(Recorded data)
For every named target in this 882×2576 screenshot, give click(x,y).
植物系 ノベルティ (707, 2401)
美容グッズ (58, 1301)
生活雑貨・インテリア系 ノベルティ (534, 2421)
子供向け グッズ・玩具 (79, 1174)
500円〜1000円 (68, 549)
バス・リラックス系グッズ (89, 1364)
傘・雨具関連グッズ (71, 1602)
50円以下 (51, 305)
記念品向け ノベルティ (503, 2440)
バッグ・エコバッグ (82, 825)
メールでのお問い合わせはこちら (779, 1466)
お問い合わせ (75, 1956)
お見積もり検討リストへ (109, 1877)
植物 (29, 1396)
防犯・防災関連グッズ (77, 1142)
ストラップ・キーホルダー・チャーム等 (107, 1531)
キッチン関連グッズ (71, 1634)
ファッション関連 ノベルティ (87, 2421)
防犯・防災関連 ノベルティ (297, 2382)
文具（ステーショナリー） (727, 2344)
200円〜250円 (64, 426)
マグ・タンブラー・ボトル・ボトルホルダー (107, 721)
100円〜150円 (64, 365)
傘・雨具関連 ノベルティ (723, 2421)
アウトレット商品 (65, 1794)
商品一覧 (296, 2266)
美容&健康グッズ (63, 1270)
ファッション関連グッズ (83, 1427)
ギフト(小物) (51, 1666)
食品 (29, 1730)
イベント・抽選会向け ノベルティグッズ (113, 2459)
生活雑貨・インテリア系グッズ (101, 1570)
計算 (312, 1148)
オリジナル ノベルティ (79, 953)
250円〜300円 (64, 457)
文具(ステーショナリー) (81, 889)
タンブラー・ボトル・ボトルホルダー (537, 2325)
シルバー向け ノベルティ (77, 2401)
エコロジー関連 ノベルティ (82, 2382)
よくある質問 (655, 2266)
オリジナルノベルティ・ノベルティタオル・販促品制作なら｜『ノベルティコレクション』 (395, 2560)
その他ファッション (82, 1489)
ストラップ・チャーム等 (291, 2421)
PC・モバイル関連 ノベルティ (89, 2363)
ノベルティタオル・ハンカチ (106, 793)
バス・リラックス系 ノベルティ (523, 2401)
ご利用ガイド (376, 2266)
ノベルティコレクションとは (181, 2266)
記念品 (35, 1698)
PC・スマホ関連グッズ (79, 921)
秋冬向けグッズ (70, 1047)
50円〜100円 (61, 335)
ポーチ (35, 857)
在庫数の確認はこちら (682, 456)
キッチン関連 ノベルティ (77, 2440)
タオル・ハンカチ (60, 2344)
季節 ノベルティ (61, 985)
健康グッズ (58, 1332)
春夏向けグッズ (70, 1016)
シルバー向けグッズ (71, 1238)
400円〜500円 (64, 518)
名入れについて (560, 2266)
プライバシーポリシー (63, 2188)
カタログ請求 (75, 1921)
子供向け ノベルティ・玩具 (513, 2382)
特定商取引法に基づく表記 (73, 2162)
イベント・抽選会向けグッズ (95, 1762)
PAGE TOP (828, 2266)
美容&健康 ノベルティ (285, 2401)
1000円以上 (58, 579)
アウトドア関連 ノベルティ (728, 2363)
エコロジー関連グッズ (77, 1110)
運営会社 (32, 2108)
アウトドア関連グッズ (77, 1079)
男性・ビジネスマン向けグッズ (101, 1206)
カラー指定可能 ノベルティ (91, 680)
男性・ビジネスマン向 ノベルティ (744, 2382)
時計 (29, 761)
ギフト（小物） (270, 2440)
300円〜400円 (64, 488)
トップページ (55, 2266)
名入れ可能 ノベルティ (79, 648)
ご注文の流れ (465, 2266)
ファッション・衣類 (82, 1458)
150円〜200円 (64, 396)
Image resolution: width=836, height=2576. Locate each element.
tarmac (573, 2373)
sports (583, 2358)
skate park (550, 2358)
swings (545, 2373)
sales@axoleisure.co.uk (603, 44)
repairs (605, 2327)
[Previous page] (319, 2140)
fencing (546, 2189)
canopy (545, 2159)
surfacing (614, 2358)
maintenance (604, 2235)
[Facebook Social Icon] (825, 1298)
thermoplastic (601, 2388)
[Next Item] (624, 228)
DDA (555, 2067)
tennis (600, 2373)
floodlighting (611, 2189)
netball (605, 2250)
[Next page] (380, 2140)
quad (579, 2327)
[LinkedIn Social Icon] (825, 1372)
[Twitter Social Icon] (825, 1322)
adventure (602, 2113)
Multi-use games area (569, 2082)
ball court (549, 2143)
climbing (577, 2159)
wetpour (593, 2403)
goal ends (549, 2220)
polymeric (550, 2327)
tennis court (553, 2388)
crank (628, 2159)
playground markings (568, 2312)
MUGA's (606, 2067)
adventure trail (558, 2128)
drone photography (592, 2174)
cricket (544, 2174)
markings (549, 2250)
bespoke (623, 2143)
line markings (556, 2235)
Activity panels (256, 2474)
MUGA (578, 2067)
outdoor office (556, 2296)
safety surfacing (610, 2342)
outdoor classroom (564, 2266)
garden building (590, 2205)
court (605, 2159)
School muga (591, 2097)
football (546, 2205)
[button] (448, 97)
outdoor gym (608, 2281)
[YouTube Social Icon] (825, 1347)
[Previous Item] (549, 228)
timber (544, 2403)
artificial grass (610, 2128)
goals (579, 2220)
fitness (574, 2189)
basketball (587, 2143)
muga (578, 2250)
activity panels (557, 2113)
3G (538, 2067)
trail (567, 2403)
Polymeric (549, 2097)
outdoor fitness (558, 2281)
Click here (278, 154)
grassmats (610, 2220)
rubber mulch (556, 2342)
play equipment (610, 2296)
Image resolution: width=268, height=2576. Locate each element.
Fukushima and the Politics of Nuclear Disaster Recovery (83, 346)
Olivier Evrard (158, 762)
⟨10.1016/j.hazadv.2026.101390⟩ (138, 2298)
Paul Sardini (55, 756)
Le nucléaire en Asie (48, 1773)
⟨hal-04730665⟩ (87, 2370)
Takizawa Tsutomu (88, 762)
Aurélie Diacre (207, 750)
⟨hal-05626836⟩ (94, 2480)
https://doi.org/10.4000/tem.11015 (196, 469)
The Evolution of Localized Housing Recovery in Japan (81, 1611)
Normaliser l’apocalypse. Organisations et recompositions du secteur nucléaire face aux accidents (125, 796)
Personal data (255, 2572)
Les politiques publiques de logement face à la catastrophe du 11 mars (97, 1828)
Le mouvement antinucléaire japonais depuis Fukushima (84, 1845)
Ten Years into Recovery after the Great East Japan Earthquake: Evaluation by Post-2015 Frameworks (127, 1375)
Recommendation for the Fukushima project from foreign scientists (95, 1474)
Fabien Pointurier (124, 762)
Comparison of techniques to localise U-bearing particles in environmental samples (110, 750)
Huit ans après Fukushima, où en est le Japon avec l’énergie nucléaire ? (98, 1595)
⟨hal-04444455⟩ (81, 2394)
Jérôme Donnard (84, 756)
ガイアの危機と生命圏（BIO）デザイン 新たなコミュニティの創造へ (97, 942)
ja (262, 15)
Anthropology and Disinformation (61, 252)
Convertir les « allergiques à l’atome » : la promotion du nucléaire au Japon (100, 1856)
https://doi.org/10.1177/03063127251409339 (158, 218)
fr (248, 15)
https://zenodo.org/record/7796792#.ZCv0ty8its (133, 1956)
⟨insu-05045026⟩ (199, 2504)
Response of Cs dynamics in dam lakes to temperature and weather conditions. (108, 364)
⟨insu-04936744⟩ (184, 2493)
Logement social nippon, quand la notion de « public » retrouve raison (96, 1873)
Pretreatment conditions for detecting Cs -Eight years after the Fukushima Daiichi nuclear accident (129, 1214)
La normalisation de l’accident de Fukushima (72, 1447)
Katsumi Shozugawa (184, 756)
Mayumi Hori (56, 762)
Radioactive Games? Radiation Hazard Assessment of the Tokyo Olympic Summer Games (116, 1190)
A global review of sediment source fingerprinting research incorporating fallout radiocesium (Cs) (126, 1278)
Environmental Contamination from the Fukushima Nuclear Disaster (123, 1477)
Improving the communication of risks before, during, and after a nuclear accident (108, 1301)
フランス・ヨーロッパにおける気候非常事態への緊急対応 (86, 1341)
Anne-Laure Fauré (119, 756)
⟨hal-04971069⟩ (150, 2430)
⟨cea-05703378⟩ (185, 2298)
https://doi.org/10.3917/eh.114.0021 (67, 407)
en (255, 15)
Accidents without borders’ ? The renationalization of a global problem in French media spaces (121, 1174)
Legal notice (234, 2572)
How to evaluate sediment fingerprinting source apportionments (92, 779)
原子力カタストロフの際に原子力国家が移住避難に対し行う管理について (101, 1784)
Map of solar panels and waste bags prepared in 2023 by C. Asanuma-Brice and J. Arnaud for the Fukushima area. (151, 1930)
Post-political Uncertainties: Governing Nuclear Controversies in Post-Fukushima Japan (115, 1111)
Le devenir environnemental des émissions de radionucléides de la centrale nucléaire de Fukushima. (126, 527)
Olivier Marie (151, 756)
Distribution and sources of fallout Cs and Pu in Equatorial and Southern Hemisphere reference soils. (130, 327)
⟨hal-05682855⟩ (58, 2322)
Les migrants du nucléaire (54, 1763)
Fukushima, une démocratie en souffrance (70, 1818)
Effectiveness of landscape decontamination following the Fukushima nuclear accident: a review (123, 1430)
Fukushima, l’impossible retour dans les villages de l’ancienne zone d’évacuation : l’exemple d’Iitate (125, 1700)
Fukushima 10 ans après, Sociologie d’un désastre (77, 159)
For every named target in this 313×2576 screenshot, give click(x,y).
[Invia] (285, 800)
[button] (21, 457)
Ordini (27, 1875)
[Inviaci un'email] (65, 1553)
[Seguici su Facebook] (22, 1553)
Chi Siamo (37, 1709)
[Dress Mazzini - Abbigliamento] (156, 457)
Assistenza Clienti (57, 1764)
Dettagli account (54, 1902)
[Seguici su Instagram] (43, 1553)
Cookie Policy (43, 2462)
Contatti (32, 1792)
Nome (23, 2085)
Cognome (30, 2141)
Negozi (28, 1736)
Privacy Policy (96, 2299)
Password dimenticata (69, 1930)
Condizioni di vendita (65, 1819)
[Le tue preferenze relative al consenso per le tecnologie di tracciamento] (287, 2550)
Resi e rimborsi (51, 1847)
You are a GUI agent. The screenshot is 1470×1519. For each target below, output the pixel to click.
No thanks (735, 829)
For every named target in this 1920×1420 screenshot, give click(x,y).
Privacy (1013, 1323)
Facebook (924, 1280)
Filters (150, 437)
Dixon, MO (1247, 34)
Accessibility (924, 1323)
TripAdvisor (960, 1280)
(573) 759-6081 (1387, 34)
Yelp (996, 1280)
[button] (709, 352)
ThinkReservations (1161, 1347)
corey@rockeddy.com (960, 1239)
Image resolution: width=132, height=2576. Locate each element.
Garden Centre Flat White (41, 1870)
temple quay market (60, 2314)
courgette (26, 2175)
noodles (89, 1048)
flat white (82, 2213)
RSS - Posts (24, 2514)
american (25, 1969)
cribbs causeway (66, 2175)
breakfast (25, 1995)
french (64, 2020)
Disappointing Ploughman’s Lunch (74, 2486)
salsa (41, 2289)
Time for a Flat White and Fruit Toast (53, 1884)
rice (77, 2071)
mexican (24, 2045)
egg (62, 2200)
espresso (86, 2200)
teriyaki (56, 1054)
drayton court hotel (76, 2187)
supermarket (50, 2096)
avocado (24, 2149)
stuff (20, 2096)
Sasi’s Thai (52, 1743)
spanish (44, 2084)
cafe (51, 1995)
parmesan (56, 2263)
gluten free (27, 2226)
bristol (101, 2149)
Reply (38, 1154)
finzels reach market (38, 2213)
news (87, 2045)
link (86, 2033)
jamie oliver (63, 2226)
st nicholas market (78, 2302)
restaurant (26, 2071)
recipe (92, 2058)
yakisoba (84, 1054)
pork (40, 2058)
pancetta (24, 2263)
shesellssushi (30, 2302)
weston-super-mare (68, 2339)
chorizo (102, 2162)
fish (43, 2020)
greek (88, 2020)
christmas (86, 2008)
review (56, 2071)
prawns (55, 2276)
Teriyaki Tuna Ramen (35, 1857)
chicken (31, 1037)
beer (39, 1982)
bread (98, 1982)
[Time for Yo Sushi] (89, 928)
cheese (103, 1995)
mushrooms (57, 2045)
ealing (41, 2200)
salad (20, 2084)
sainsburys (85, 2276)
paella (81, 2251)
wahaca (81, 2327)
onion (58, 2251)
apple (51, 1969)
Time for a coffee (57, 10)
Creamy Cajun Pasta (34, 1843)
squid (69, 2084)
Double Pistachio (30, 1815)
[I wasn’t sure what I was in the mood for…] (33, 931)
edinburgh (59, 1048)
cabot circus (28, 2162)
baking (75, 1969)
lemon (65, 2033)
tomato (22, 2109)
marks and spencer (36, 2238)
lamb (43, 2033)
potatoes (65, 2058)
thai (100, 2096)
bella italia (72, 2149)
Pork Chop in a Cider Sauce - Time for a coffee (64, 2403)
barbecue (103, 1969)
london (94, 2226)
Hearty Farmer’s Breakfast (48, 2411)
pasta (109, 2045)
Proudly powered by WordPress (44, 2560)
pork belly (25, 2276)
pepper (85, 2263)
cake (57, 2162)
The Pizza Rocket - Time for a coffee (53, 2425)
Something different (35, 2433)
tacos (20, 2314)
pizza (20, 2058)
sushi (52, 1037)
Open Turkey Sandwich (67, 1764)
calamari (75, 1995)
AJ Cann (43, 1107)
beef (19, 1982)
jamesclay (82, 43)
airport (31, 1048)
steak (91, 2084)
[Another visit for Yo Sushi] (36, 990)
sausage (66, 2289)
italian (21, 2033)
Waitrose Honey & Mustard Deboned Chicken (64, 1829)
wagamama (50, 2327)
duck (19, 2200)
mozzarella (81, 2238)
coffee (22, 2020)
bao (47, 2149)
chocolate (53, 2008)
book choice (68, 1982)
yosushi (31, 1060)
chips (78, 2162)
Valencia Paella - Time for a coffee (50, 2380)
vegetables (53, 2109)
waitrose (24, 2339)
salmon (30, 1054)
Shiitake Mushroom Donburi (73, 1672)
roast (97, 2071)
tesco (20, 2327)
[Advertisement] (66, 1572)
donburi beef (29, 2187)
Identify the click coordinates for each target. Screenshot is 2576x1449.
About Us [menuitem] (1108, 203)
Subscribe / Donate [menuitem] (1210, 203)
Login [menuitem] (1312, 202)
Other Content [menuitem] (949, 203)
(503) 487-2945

**WORK REQUIRED:**
Output the records above exactly, from their first line through the line that contains "シルバー向けグッズ (71, 1238)", and add nothing.

**RESULT OF THE EXERCISE:**
For every named target in this 882×2576 screenshot, give click(x,y).
植物系 ノベルティ (707, 2401)
美容グッズ (58, 1301)
生活雑貨・インテリア系 ノベルティ (534, 2421)
子供向け グッズ・玩具 (79, 1174)
500円〜1000円 (68, 549)
バス・リラックス系グッズ (89, 1364)
傘・雨具関連グッズ (71, 1602)
50円以下 (51, 305)
記念品向け ノベルティ (503, 2440)
バッグ・エコバッグ (82, 825)
メールでのお問い合わせはこちら (779, 1466)
お問い合わせ (75, 1956)
お見積もり検討リストへ (109, 1877)
植物 (29, 1396)
防犯・防災関連グッズ (77, 1142)
ストラップ・キーホルダー・チャーム等 (107, 1531)
キッチン関連グッズ (71, 1634)
ファッション関連 ノベルティ (87, 2421)
防犯・防災関連 ノベルティ (297, 2382)
文具（ステーショナリー） (727, 2344)
200円〜250円 (64, 426)
マグ・タンブラー・ボトル・ボトルホルダー (107, 721)
100円〜150円 (64, 365)
傘・雨具関連 ノベルティ (723, 2421)
アウトレット商品 (65, 1794)
商品一覧 (296, 2266)
美容&健康グッズ (63, 1270)
ファッション関連グッズ (83, 1427)
ギフト(小物) (51, 1666)
食品 (29, 1730)
イベント・抽選会向け ノベルティグッズ (113, 2459)
生活雑貨・インテリア系グッズ (101, 1570)
計算 (312, 1148)
オリジナル ノベルティ (79, 953)
250円〜300円 (64, 457)
文具(ステーショナリー) (81, 889)
タンブラー・ボトル・ボトルホルダー (537, 2325)
シルバー向け ノベルティ (77, 2401)
エコロジー関連 ノベルティ (82, 2382)
よくある質問 (655, 2266)
オリジナルノベルティ・ノベルティタオル・販促品制作なら｜『ノベルティコレクション』 (395, 2560)
その他ファッション (82, 1489)
ストラップ・チャーム等 (291, 2421)
PC・モバイル関連 ノベルティ (89, 2363)
ノベルティタオル・ハンカチ (106, 793)
バス・リラックス系 ノベルティ (523, 2401)
ご利用ガイド (376, 2266)
ノベルティコレクションとは (181, 2266)
記念品 (35, 1698)
PC・スマホ関連グッズ (79, 921)
秋冬向けグッズ (70, 1047)
50円〜100円 (61, 335)
ポーチ (35, 857)
在庫数の確認はこちら (682, 456)
キッチン関連 ノベルティ (77, 2440)
タオル・ハンカチ (60, 2344)
季節 ノベルティ (61, 985)
健康グッズ (58, 1332)
春夏向けグッズ (70, 1016)
シルバー向けグッズ (71, 1238)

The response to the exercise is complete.